Her mother had done the same thing with her own pain: turned it into control, into rules, into the only way she knew how to survive a life that felt too tight.
Three generations of the same protective mechanism. Passed down like a hand-me-down nobody wanted.
This is why I don’t follow a rigid script, I’m thinking as we work through this. This is what happens when you give the subconscious room to move.
She hadn’t come in looking for intergenerational trauma. But that’s where her wisdom took her. That’s where the real work was.
The Thing That Needed Releasing
After we sat with that realisation, Sarah described a physical sensation-a restriction in her solar plexus. A wall. Something protective that had served her, but was now constricting her.
I guided her into some gentle energy work, inviting her to soften it, to work with it, to let it transform. Not forcing it. Just offering her own healing ability a direction.
What emerged was not a sudden miraculous dissolution. It was gentler than that. A gradual loosening. A wall becoming a dome, then shrinking, then gradually releasing.
By the end, when I brought her back to full awareness, she could barely remember the frustration she’d come in carrying. Not because it was gone-emotions don’t work like an on-off switch-but because she’d understood it. She’d seen its origin. She’d felt her mother’s pain underneath it. And in that understanding, something had shifted.
Not the Session We Planned, But the One She Needed
Here’s what’s important: a different therapist might have gently redirected her back to the past-life exploration. “Let’s try again. Focus on that cloud, let’s move backward in time.” That would have been fine. It would have been professional. It would have felt like I knew what I was doing.

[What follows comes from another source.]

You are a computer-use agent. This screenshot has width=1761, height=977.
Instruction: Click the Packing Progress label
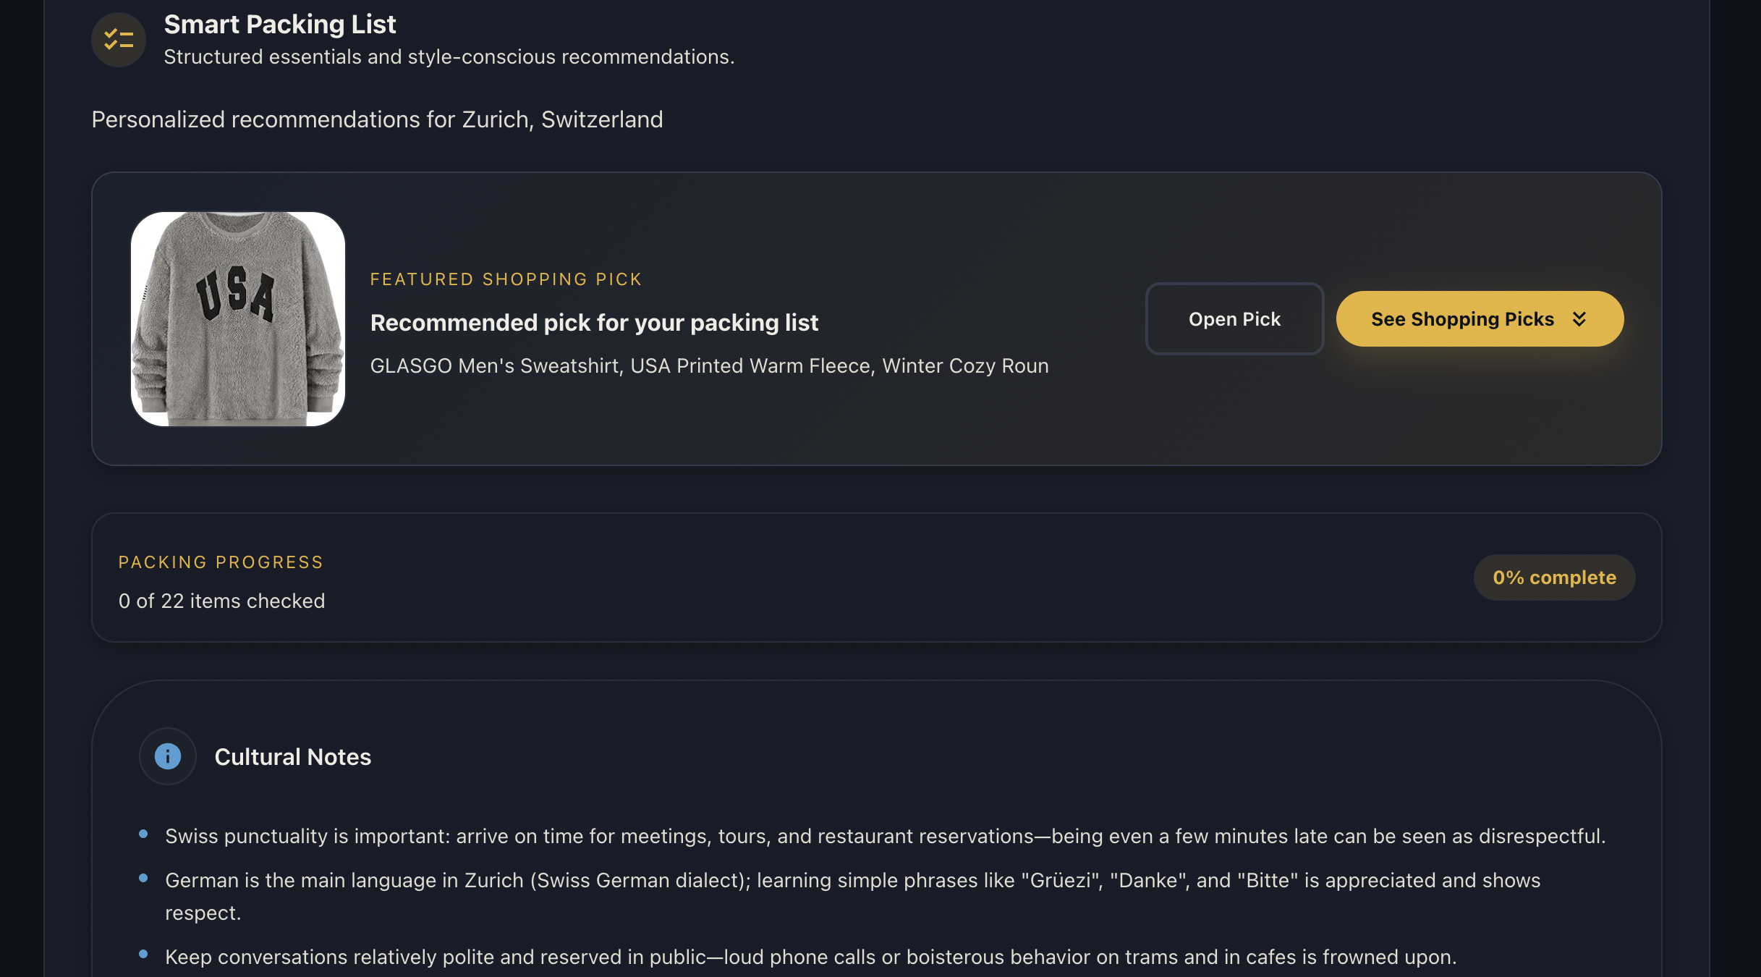(221, 562)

But it wouldn’t have been what she actually needed.
My job isn’t to execute a protocol perfectly. It’s to create a space where her own wisdom can emerge, and then to have the flexibility-and the confidence-to follow it wherever it goes.

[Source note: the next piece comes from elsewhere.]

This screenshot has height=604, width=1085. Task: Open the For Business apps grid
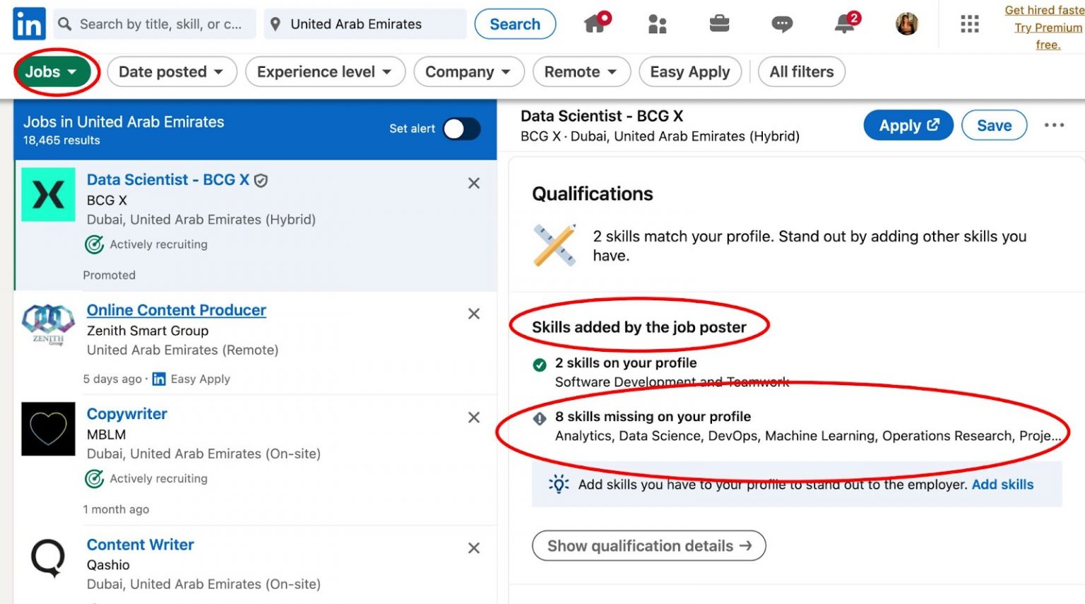tap(969, 23)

That’s the renegade bit of my practice, I suppose. I’m not interested in proving I know what you need. I’m interested in helping you discover what you already know. Your subconscious doesn’t need me to steer it. It needs me to get out of the way and trust it.
Sarah left that session without a neat past-life story. Instead, she left with a visceral understanding of her own patterns. Of how her mother’s pain had shaped her. Of why she’d been protecting herself the way she had. And-maybe more importantly-with a sense that she could soften those protections without collapsing entirely.
That’s messier than a protocol. But it’s also more real.